The conscience of some Witnesses permits them to accept organ transplants if done without blood. A report of 13 kidney transplants concluded: "The overall results suggest that renal transplantation can be safely and efficaciously applied to most Jehovah's Witnesses." (Transplantation, June 1988) Likewise, refusal of blood has not stood in the way even of successful heart transplants.

'What about bloodless surgery of other types?' you may wonder. Medical Hotline (April/May 1983) told of surgery on "Jehovah's Witnesses who underwent major gynecological and obstetric operations [at Wayne State University, U.S.A.] without blood transfusions." The newsletter reported: "There were no more deaths and complications than in women who had undergone similar operations with blood transfusions." The newsletter then commented: "The results of this study may warrant a fresh look at the use of blood for all women undergoing obstetric and gynecological operations."

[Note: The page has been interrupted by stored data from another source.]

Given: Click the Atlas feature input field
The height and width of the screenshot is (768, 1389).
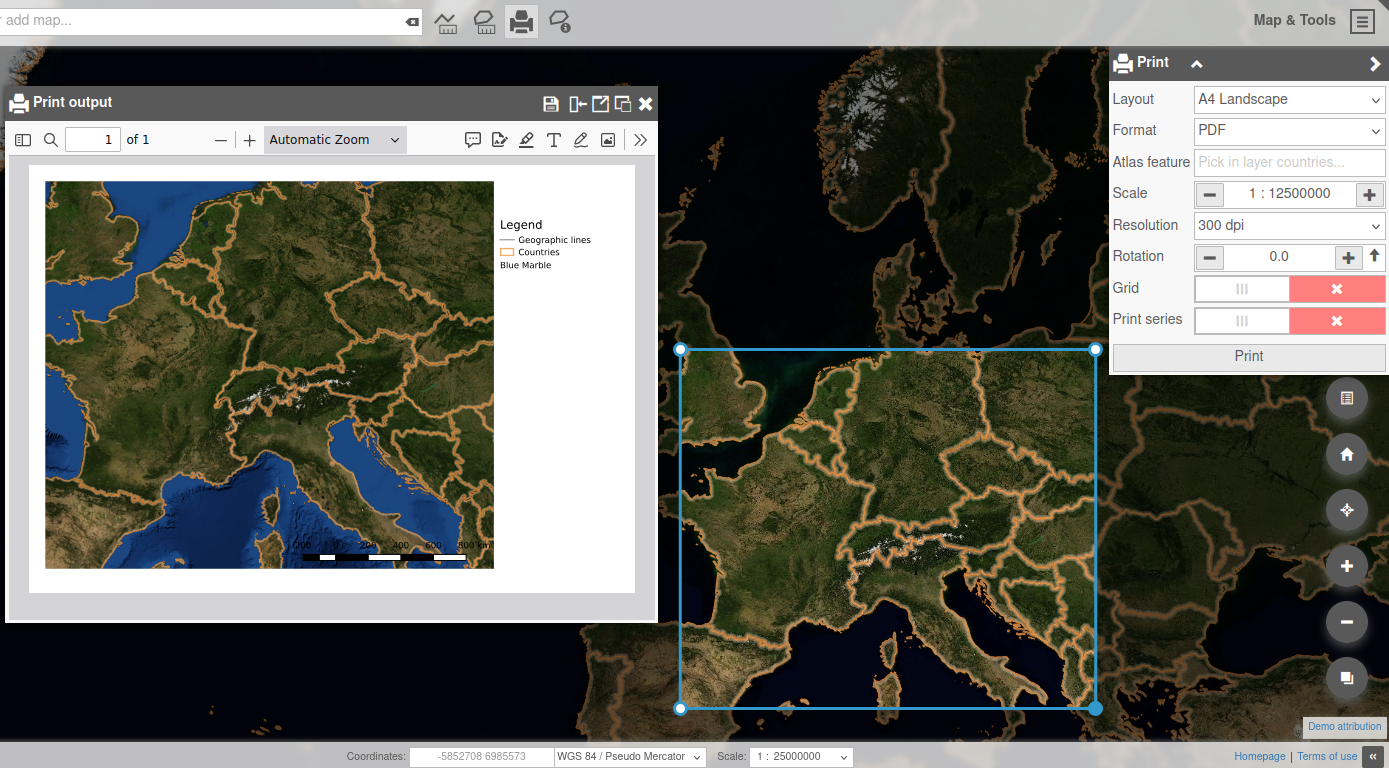Looking at the screenshot, I should [1289, 162].
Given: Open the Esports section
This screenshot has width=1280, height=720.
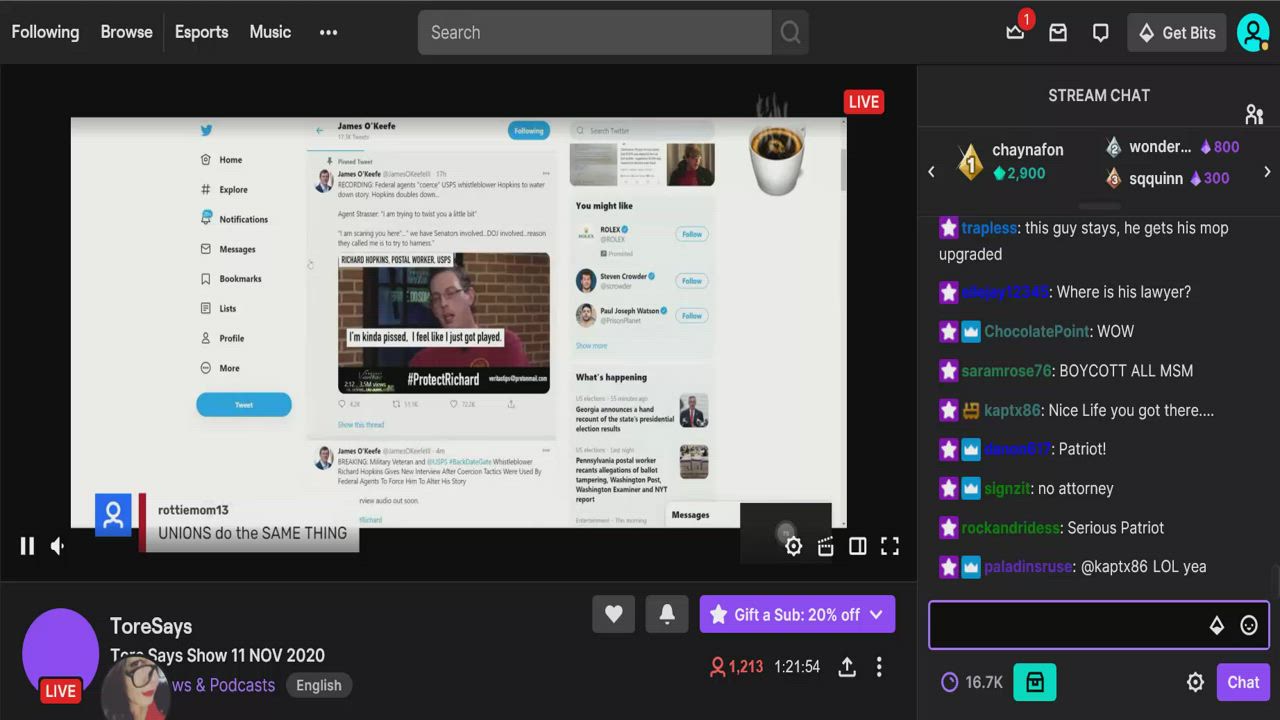Looking at the screenshot, I should [201, 32].
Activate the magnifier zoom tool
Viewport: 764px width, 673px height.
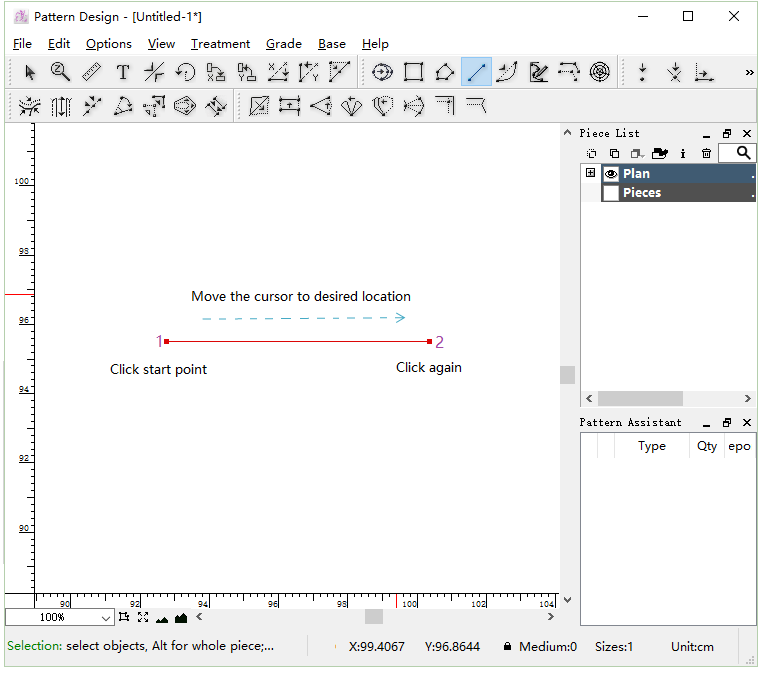coord(60,72)
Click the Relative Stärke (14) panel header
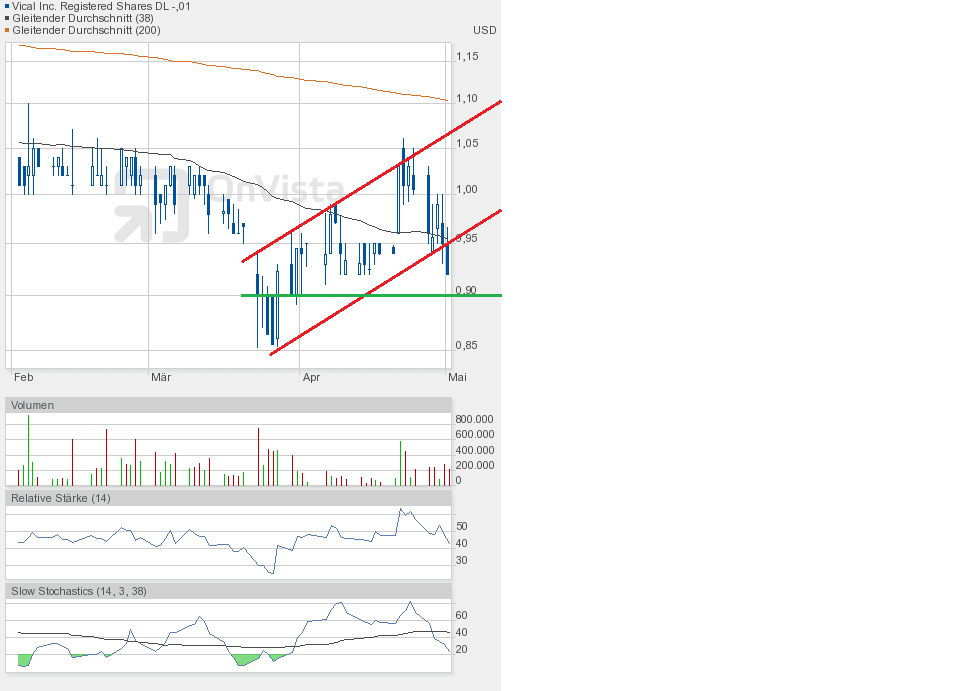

At the hospital of Göttingen University (Germany), 30 patients who declined blood underwent general surgery. "No complications arose that could not also have arisen with patients who accept blood transfusions. . . . That recourse to a transfusion is not possible should not be overrated, and thus should not lead to refraining from an operation that is necessary and surgically justifiable." —Risiko in der Chirurgie, 1987.

Even brain surgery without using blood has been done on numerous adults and children, for instance, at New York University Medical Center. In 1989 Dr. Joseph Ransohoff, head of neurosurgery, wrote: "It is very clear that in most instances avoidance of blood products can be achieved with minimal risk in patients who have religious tenets against the use of these products, particularly if surgery can be carried out expeditiously and with a relatively short operative period. Of considerable interest is the fact that I often forget that the patient is a Witness until at the time of discharge when they thank me for having respected their religious beliefs."

Finally, can intricate heart and vascular surgery without blood be performed on adults and children? Dr. Denton A. Cooley was a pioneer in doing just that. As you can see in the medical article reprinted in the Appendix, on pages 27-9, based on an earlier analysis, Dr. Cooley's conclusion was "that the risk of surgery in patients of the Jehovah's Witness group has not been substantially higher than for others." Now, after performing 1,106 of these operations, he writes: "In every instance my agreement or contract with the patient is maintained," that is, to use no blood.

Surgeons have observed that good attitude is another factor with Jehovah's Witnesses. "The attitude of these patients has been exemplary," wrote Dr. Cooley in October 1989. "They do not have the fear of complications or even death that most patients have. They have a deep and abiding faith in their belief and in their God."

This does not mean that they assert a right to die. They actively pursue quality care because they want to get well. They are convinced that obeying God's law on blood is wise, which view has a positive influence in nonblood surgery.

Professor Dr. V. Schlosser, of the surgical hospital at the University of Freiburg (Germany), noted: "Among this group of patients, the incidence of bleeding during the perioperative period was not higher; the complications were, if anything, fewer. The special view of illness, typical of Jehovah's Witnesses, had a positive influence in the perioperative process." —Herz Kreislauf, August 1987.